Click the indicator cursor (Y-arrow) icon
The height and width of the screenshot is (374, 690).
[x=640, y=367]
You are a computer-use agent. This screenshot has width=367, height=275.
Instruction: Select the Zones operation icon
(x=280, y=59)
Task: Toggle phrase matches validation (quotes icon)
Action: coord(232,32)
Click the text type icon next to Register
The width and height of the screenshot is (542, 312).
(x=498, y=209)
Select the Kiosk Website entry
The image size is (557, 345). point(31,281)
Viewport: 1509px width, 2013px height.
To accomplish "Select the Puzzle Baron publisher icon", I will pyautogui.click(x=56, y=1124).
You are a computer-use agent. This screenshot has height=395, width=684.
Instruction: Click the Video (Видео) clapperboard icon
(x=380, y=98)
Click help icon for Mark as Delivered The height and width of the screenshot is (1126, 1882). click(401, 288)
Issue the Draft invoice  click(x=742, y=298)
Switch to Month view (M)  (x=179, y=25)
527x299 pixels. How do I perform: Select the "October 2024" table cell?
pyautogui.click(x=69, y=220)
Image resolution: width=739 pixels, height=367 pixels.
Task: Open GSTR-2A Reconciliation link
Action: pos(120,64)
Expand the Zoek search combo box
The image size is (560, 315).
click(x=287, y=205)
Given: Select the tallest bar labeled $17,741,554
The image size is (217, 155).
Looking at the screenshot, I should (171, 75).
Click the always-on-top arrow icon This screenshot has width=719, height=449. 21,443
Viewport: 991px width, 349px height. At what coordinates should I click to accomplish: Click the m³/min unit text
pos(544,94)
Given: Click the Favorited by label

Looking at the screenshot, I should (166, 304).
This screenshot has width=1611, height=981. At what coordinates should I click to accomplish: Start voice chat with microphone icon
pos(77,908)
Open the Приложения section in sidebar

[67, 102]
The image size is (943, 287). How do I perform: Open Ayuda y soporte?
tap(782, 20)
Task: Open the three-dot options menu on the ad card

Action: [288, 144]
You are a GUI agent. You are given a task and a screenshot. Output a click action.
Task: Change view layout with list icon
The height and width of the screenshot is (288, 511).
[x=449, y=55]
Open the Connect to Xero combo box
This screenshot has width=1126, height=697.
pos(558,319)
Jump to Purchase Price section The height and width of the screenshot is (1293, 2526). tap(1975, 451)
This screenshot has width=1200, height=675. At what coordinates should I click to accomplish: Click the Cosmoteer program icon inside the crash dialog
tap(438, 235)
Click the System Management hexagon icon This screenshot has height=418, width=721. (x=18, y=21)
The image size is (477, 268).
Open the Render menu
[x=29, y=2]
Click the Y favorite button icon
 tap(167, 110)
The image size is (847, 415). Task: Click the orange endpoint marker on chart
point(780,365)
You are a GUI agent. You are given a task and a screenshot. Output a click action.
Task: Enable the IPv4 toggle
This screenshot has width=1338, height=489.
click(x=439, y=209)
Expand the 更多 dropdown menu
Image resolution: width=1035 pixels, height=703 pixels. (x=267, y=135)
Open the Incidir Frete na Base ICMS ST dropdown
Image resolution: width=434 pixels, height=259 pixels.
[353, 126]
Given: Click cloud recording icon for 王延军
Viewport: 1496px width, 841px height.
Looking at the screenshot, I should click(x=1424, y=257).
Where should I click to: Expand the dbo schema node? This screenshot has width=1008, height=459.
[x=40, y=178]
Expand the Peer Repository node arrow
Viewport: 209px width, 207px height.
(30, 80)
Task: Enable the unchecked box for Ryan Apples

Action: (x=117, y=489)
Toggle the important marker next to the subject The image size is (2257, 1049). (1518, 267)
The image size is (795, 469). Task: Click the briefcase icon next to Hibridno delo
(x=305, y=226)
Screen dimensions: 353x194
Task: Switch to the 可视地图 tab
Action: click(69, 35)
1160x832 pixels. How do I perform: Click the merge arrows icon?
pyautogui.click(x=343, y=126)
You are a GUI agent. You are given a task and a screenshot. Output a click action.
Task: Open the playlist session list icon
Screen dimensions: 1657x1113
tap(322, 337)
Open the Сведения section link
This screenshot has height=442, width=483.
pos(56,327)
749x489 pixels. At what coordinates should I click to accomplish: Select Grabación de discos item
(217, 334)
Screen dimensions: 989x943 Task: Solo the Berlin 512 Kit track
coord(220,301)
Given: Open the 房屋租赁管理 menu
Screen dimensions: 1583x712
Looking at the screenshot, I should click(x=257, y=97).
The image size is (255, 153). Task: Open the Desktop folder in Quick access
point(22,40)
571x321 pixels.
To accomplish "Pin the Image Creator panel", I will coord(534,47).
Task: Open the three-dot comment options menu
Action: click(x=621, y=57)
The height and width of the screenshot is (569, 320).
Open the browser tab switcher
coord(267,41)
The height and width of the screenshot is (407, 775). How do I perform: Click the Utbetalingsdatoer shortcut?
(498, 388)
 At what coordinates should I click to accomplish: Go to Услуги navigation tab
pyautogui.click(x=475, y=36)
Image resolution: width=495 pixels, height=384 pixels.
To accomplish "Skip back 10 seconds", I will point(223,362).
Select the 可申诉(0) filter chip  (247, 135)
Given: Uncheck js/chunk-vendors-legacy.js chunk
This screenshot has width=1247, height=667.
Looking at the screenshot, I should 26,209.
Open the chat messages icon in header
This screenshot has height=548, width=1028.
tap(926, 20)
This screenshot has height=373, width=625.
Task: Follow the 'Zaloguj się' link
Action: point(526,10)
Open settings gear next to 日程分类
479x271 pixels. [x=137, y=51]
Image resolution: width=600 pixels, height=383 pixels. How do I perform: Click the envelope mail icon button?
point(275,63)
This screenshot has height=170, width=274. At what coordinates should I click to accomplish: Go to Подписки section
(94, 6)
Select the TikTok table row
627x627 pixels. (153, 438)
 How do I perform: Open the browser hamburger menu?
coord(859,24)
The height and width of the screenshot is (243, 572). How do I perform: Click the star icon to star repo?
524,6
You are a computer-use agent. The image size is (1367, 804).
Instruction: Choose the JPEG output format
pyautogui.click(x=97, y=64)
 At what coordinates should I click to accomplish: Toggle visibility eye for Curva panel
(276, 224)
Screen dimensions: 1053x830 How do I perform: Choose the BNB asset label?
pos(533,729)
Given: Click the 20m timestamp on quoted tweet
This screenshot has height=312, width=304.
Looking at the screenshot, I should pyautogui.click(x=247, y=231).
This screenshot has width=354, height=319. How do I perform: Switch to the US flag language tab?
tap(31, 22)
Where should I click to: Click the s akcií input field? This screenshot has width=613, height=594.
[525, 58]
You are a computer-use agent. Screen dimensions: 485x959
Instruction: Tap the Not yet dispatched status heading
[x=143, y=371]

· · · ·

* _YOUR TASK_
Give the lines from the start of the entries above through the line containing "Looking at the screenshot, I should (166, 304).", inclusive, as a numbered list, omitting blank lines.

* _WRITTEN ANSWER_
1. Click the indicator cursor (Y-arrow) icon
2. The height and width of the screenshot is (374, 690).
3. [x=640, y=367]
4. You are a computer-use agent. This screenshot has width=367, height=275.
5. Instruction: Select the Zones operation icon
6. (x=280, y=59)
7. Task: Toggle phrase matches validation (quotes icon)
8. Action: coord(232,32)
9. Click the text type icon next to Register
10. The width and height of the screenshot is (542, 312).
11. (x=498, y=209)
12. Select the Kiosk Website entry
13. The image size is (557, 345). point(31,281)
14. Viewport: 1509px width, 2013px height.
15. To accomplish "Select the Puzzle Baron publisher icon", I will pyautogui.click(x=56, y=1124).
16. You are a computer-use agent. This screenshot has height=395, width=684.
17. Instruction: Click the Video (Видео) clapperboard icon
18. (x=380, y=98)
19. Click help icon for Mark as Delivered The height and width of the screenshot is (1126, 1882). click(401, 288)
20. Issue the Draft invoice  click(x=742, y=298)
21. Switch to Month view (M)  (x=179, y=25)
22. 527x299 pixels. How do I perform: Select the "October 2024" table cell?
23. pyautogui.click(x=69, y=220)
24. Image resolution: width=739 pixels, height=367 pixels.
25. Task: Open GSTR-2A Reconciliation link
26. Action: pos(120,64)
27. Expand the Zoek search combo box
28. The image size is (560, 315).
29. click(x=287, y=205)
30. Given: Select the tallest bar labeled $17,741,554
31. The image size is (217, 155).
32. Looking at the screenshot, I should (171, 75).
33. Click the always-on-top arrow icon This screenshot has width=719, height=449. 21,443
34. Viewport: 991px width, 349px height. At what coordinates should I click to accomplish: Click the m³/min unit text
35. pos(544,94)
36. Given: Click the Favorited by label
37. Looking at the screenshot, I should (166, 304).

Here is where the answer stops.